# Problem requirements
Set down the lines of the data exactly, starting at the first and stopping after the line containing "The image size is (1920, 874).".

###

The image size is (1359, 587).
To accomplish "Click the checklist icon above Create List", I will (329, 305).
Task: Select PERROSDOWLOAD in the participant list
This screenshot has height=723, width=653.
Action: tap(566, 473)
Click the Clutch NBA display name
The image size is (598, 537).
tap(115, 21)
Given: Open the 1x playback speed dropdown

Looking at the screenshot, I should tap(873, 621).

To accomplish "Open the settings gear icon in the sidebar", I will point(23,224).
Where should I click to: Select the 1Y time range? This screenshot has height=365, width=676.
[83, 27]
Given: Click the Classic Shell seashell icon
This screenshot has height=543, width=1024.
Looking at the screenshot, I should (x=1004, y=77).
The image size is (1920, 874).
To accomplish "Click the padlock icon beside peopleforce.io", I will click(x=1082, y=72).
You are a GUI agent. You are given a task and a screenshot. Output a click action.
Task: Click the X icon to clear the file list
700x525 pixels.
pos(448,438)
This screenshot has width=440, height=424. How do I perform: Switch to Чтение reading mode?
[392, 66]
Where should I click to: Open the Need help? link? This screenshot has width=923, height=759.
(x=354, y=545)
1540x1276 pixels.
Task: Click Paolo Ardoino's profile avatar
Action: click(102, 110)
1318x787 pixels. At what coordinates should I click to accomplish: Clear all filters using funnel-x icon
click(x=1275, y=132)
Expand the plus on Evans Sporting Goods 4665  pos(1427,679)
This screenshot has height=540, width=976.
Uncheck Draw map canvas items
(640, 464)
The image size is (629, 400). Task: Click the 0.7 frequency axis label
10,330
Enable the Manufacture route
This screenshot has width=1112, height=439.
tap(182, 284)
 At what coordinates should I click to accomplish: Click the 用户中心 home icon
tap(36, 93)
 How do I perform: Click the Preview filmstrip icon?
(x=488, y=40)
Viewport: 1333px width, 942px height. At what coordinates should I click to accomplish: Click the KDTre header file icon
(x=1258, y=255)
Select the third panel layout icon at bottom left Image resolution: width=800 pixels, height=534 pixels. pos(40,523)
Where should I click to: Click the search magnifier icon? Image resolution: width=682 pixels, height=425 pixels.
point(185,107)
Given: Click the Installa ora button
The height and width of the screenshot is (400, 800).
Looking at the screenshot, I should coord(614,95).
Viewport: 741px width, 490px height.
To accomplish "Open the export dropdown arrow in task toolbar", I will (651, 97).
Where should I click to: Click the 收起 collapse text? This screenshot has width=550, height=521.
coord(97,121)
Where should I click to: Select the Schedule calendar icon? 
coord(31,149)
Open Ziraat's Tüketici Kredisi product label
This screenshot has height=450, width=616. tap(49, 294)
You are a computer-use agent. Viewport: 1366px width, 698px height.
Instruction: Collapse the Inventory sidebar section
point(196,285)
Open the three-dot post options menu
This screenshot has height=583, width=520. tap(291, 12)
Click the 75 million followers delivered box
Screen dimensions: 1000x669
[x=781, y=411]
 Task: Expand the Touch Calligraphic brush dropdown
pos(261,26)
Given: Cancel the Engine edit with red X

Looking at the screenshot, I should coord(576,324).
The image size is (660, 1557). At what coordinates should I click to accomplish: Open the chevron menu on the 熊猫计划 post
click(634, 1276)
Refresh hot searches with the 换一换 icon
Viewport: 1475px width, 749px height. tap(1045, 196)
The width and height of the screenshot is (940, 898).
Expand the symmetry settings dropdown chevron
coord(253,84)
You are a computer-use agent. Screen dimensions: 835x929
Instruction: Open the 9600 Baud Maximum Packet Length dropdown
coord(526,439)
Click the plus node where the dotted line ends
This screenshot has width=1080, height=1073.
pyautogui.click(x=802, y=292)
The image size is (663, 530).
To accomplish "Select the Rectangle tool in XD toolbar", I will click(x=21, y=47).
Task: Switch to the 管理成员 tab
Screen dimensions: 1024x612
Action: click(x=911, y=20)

###

# Answer to the exercise
The image size is (1359, 587).
To accomplish "Click the checklist icon above Create List", I will (329, 305).
Task: Select PERROSDOWLOAD in the participant list
This screenshot has height=723, width=653.
Action: tap(566, 473)
Click the Clutch NBA display name
The image size is (598, 537).
tap(115, 21)
Given: Open the 1x playback speed dropdown

Looking at the screenshot, I should tap(873, 621).

To accomplish "Open the settings gear icon in the sidebar", I will point(23,224).
Where should I click to: Select the 1Y time range? This screenshot has height=365, width=676.
[83, 27]
Given: Click the Classic Shell seashell icon
This screenshot has height=543, width=1024.
Looking at the screenshot, I should (x=1004, y=77).
The image size is (1920, 874).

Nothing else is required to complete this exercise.